Fin janvier, le groupe s’est réuni pour travailler sur la méthode des entretiens, réalisés en binôme par un chercheur et un non-chercheur. C’était aussi l’occasion de faire le bilan des quatre premiers réalisés. La veille, Alain avait sauté le pas. « Je n’ai pas réussi à dormir hier soir, confie ce surveillant à la retraite. La personne nous a raconté sa vie, c’était poignant, je n’arrêtais pas d’y repenser. » Le sujet n’est pas simple. Les émotions affleurent facilement quand l’intime se mêle à l’histoire. D’ailleurs, le caractère scientifique du projet n'empêche pas l’humanité : il est possible de faire des pauses, de prendre le temps, rappelle-t-on. « Il ne faut pas sous-estimer les effets de ce genre d’exercice, à la fois pour celui qui témoigne et pour celui qui reçoit, insiste Fanny Le Bonhomme. La prison n’est pas un terrain comme les autres, c’est chargé de souvenirs, souvent douloureux et pas forcément très anciens. »

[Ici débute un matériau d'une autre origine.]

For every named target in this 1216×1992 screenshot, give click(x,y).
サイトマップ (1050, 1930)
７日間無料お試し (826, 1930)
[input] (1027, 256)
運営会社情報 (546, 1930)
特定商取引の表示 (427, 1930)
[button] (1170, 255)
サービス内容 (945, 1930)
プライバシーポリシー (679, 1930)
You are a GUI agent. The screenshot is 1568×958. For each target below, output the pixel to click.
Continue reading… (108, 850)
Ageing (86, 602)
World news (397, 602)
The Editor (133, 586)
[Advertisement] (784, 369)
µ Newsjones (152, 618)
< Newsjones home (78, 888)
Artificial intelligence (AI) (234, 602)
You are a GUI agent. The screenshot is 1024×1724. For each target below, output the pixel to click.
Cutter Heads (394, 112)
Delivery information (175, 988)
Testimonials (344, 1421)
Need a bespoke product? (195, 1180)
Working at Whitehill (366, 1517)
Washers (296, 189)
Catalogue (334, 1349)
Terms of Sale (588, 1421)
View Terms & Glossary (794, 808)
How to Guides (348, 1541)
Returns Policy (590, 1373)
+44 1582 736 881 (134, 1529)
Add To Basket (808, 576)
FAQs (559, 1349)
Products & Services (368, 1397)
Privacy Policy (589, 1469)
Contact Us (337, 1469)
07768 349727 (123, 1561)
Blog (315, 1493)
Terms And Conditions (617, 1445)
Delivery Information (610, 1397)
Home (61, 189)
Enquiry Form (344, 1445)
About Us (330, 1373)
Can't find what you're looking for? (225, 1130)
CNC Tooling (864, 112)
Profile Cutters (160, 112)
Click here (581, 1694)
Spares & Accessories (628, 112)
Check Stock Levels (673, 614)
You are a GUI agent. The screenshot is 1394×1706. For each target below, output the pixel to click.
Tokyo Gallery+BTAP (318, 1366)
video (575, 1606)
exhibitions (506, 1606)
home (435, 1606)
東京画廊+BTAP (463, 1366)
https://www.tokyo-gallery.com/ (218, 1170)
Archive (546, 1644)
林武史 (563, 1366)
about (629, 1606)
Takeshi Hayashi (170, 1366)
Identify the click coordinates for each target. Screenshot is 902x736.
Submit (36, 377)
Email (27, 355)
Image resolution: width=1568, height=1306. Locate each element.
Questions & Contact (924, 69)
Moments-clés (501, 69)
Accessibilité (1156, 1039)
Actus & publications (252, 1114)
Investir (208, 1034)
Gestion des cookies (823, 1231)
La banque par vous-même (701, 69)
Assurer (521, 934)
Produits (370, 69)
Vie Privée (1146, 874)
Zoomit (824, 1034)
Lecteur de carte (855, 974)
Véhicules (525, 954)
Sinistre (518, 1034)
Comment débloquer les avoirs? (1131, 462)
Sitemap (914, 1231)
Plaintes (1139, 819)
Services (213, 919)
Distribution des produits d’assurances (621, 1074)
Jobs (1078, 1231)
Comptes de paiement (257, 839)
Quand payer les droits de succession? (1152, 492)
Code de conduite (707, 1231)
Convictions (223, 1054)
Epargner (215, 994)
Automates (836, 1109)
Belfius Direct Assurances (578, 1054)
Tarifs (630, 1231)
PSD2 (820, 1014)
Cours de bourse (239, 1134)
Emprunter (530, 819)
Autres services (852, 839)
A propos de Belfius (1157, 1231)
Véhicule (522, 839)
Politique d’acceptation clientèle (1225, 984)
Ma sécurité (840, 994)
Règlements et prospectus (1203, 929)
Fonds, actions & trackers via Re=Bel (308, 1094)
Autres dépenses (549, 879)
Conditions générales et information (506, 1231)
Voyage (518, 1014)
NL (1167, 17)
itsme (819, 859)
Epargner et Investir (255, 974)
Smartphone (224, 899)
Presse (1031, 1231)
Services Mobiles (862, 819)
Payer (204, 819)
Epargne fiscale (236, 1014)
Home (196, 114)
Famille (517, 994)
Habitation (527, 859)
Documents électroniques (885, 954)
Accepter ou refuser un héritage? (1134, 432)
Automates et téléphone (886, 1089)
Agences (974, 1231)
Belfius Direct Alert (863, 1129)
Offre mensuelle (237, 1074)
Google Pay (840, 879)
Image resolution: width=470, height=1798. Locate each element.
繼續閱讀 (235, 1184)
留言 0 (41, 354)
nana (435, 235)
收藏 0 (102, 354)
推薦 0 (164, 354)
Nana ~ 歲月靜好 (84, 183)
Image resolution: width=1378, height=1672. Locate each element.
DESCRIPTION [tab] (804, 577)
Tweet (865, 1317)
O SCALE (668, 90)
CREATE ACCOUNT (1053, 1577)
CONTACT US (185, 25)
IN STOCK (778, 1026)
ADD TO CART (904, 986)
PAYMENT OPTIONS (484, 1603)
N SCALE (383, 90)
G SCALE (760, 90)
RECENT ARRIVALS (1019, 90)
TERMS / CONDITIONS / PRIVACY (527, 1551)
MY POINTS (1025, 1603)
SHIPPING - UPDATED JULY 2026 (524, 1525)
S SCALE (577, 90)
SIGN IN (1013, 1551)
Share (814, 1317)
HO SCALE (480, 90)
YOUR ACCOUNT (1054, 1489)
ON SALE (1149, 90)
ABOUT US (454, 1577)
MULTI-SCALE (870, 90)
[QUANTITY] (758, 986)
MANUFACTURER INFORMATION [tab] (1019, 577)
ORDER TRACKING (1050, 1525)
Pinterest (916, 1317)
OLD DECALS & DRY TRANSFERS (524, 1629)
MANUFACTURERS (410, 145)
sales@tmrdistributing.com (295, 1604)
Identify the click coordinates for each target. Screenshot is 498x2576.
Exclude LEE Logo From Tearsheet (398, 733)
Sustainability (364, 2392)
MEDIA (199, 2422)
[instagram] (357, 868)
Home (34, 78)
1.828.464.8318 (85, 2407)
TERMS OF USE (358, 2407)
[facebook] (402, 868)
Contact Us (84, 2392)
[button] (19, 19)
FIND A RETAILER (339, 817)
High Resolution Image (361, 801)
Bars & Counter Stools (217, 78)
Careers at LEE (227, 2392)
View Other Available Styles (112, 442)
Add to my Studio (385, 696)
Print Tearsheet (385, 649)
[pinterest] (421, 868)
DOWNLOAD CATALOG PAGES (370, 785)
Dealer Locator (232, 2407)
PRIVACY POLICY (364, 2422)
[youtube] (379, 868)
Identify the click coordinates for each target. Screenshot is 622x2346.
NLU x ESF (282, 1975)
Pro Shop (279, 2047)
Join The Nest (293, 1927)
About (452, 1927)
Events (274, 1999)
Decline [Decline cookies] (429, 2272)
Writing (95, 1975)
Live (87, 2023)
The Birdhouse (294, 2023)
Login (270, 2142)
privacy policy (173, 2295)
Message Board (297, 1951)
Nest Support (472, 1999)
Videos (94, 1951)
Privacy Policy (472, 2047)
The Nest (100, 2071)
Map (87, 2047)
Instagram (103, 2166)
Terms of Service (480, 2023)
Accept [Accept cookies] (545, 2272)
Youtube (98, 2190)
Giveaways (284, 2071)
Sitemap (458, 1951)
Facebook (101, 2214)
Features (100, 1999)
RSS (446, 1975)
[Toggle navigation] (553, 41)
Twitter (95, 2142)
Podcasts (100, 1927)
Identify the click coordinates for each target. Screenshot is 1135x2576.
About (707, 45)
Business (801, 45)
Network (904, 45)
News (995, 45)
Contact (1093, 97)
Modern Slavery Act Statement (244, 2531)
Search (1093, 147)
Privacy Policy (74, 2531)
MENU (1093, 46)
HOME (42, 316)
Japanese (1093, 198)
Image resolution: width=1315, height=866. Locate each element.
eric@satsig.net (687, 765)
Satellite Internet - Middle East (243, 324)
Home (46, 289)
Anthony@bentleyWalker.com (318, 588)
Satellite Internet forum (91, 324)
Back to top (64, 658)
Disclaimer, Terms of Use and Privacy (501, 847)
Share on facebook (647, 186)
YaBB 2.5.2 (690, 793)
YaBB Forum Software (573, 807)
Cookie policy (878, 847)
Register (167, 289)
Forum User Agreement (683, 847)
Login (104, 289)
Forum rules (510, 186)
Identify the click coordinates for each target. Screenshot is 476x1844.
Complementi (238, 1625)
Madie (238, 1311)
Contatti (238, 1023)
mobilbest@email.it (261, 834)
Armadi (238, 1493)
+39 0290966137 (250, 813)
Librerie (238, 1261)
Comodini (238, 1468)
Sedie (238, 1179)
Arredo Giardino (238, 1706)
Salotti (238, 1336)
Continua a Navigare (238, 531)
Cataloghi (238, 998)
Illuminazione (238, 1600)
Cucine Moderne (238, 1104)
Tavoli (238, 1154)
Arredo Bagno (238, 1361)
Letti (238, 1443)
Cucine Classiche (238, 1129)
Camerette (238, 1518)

Serge est bien placé pour le comprendre. Le quinquagénaire a fait quatre séjours à Jacques Cartier dans les années 1980 et se souvient encore « des bruits et des odeurs de la première nuit ». Avant de mener lui-même des entretiens, il a été interrogé dans le cadre du projet. « Je dois bien avouer que ça m’a travaillé pendant un moment, ça m’a bouleversé d’en reparler mais pour moi, ça fait partie de la thérapie », raconte-t-il.

© ARNAUD LOUBRY / RENNES VILLE ET MÉTROPOLE, ALAIN AMET / MUSÉE DE BRETAGNE
Mémoires marginalisées
Sans collecte, un pan de l’histoire de la prison Jacques Cartier est condamné à tomber dans l’oubli. « Les mémoires stigmatisées, comme celles des anciens détenus, ont tendance à s’effacer très vite car elles ne sont pas formulées », fait remarquer Gaïd Andro. L’un des objectifs du projet Primem était de leur donner la parole. « Ce sont des gens qui ont souvent des réticences à parler et qui ne se rendent pas compte que leurs récits peuvent intéresser », souligne Fanny Le Bonhomme. D’ailleurs, le réseau des participants facilite la prise de contact. « Ça fait un effet boule de neige, résume l’historienne. Un ancien détenu parle plus facilement si l’un de ses amis fait partie du projet et le met en confiance. » En rassemblant souvenirs et récits, le groupe veut écrire l’histoire de la prison pour éviter qu’elle ne tombe aux oubliettes. « J’ai passé plus de 30 ans à Jacques Cartier, c’est l’essentiel de ma vie professionnelle, résume sobrement Alain, ça me ferait mal au cœur qu’aucune trace ne soit laissée, ce ne sont pas que des murs. »
Pour aller plus loin
1. L’Organisation de l’armée secrète était une organisation terroriste clandestine française proche de l'extrême droite, pour la défense de la présence française en Algérie.
2. École des hautes études en sciences sociales.